Date: Wed, 23 Oct 2024 11:05:08 -0700
Dear Unicoders,
I wanted to follow up on our recent telecon, as I realized that I may not
have fully conveyed important issues regarding the proposed thread name
facility. Specifically, its reliance on the C locale being fundamentally
incompatible with much of the standard C++ library and even the underlying
system APIs. To illustrate these concerns, I conducted a series of
experiments, summarized below:
1. Using C locale is incompatible with std::format, std::print and all
formatters where literal encoding is assumed throughout. Even the most
trivial use case similar to the one discussed last time doesn't work:
constexpr int num_threads = 2;
std::thread t[num_threads];
for (int i = 0; i < num_threads; ++i) {
t[i] = std::thread([] {
do_work();
});
set_thread_name_c_locale(t[i].native_handle(), std::format("нітка{}",
i).c_str());
}
where set_thread_name_c_locale is defined as follows:
void set_thread_name_c_locale(HANDLE h, const char* name) {
wchar_t buf[256];
mbstowcs(buf, name, 256);
SetThreadDescription(h, buf);
}
This gives mojibake on Windows with Belarusian localization. Here's an
output with literal encoding UTF-8 (although mojibake happens in non-UTF-8
case as well):
[image: image.png]
2. The proposed facility is inconsistent with std::to_string, which does
not use any locales:
set_thread_name_c_locale(t[i].native_handle(), ("нітка" +
std::to_string(i)).c_str());
Integral overloads never used locales and floating-point overloads won't
use locales as of C++26 and were broken previously anyway.
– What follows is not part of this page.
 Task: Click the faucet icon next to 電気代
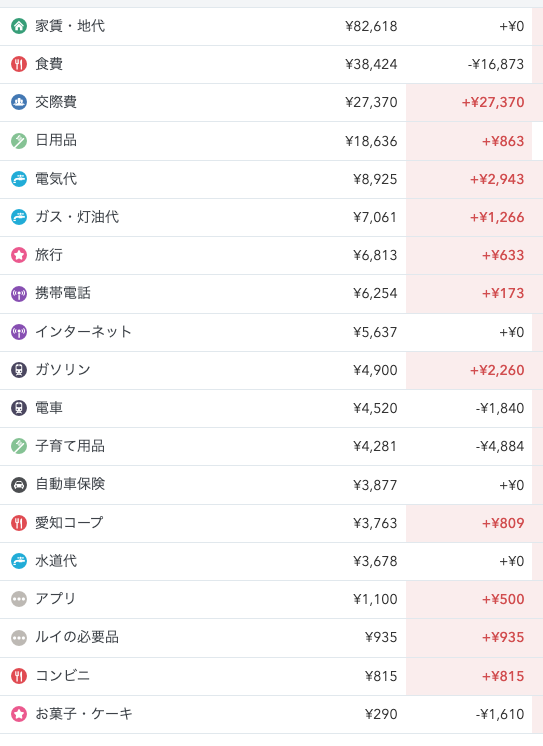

3. The facility is incompatible with iostreams, as they use the C++ locale
imbued in the stream for non-text components:
std::ostringstream os;
os << "нітка" << i;
set_thread_name_c_locale(t[i].native_handle(), os.str().c_str());
4. It is even incompatible with sprintf in common cases:
char name[16];
sprintf(name, "нітка%d", i);
set_thread_name_c_locale(t[i].native_handle(), name);
Note that sprintf doesn't use the C locale here. It was pointed out to me
by one of the C standard library maintainers when I was writing the
std::to_string paper and allowed us to completely eliminate the use of
locales in this API which was a major improvement.
All of those examples give incorrect thread name output shown earlier,
contrary to some information circulated during the previous discussion.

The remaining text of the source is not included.